Execute Pegasus Jobs on Expanse

What is Pegasus?

Pegasus is a workflow management system that helps scientists and engineers execute complex computational workflows. It maps a user’s abstract workflow onto available distributed resources, manages data, and handles execution failures, making it easier to run scientific applications on high-throughput computing (HTC) systems like HTCondor.

Accessing Pegasus on ACCESS

You can access a hosted version of Pegasus through ACCESS. You will need an existing ACCESS account.

Go to https://support.access-ci.org/tools/pegasus.
Click on “Local shell access” to get a terminal.

Setting up HTCondor Annex on Expanse

We will follow the documentation for HTCondor Annex, specifically the steps outlined in https://access-ci.atlassian.net/wiki/spaces/ACCESSdocumentation/pages/564887666/HTCondor+Annex.

1. Generate SSH Key

First, generate an SSH key specifically for the annex:

ssh-keygen -f ~/.ssh/annex

2. Configure SSH

Add the following configuration to your ~/.ssh/config file. This tells SSH to use the newly generated key for Expanse.

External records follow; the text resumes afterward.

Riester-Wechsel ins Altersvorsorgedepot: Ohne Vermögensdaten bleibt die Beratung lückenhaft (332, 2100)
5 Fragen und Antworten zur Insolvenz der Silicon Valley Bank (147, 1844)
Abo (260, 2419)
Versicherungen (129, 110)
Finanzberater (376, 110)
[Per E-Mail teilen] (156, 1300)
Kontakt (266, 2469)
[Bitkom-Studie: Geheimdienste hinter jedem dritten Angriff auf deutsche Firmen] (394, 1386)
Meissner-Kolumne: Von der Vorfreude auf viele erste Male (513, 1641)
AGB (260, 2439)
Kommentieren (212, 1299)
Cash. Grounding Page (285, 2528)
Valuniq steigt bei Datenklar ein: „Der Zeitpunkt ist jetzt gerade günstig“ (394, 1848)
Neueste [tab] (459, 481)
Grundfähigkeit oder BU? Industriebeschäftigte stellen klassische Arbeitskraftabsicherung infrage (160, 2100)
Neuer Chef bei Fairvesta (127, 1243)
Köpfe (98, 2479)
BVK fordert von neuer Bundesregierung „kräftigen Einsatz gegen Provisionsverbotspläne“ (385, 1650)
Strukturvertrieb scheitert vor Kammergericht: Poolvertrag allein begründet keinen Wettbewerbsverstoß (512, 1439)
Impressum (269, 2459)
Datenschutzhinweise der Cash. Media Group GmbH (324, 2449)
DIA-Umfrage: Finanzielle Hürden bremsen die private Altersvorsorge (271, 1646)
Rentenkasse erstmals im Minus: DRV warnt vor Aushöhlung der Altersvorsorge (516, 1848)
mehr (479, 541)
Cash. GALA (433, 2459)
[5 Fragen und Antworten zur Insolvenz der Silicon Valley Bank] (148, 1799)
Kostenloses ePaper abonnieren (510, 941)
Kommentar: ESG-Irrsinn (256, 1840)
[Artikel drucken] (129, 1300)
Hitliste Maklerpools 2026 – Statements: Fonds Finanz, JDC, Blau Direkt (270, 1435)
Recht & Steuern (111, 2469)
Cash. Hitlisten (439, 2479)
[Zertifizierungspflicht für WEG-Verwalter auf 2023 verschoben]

Host expanse.sdsc.edu *.expanse.sdsc.edu
   User MYUSERNAME # Replace MYUSERNAME with your Expanse username
   IdentityFile ~/.ssh/annex

Permissions: Ensure your ~/.ssh/config file has the correct permissions (read-only for your user) to prevent errors:

chmod 600 ~/.ssh/config

3. Copy SSH Key to Expanse

Copy your public SSH key to Expanse. You will be prompted for your password and MFA code.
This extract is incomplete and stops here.